The most practical example is being able to use .net's PropertyGrid with any object in the game with minimal effort, but has been taken much much further into providing editors for various parts of gameplay, and writing custom data viewers. The binding of the .net libraries was done using managed c++ solely so the dll could have unmanaged exports, but every other tool library we write is in C#.
Aaaah. I was away for a while and the tread got bigger. Thank you everyone for your advice. I started looking at the MSDN docs for the .NET framework and after a little while it set off my "do 3 weeks of work to save 5 minutes of time" sensors, so I aborted pending better documentation or a more significant need.

As for what kinds of tools I'm looking to develop, I finished the editor tool and moved the project out of beta. I posted it in the 'breaking in' forum asking for advice about making it acceptable for a portfolio project.

Here be the thread, if you wanna peek at the tools. In the solution they're the 'rpak' and 'stage editor' projects.

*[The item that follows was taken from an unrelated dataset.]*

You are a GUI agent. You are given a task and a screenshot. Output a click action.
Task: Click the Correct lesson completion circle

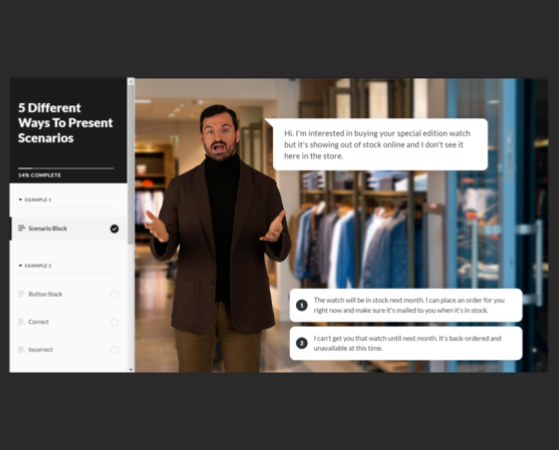click(x=114, y=322)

http://www.gamedev.net/topic/628222-looking-for-feedback-concerning-code-for-a-portfolio/

It's not really the difficulty of working with GDI in terms of not understanding it or something. It's just the overwhelming rectal discomfort caused by managing it. I was actually thinking of making a GDI wrapper class, but I'll check out some of the ones mentioned first.

Thank you everyone! :)
void hurrrrrrrr() {__asm sub [ebp+4],5;}

There are ten kinds of people in this world: those who understand binary and those who don't.

It's not really the difficulty of working with GDI in terms of not understanding it or something. It's just the overwhelming rectal discomfort caused by managing it.


Thats the main reason for all the alternative GUI libraries out there to exist(and quite alot of other libraries aswell), Win32 isn't difficult, it is tedious and timeconsuming and that really is far worse than being difficult. (Things that are difficult become easier as your skills improve, the tedious and timeconsuming things however remains tedious and timeconsuming forever)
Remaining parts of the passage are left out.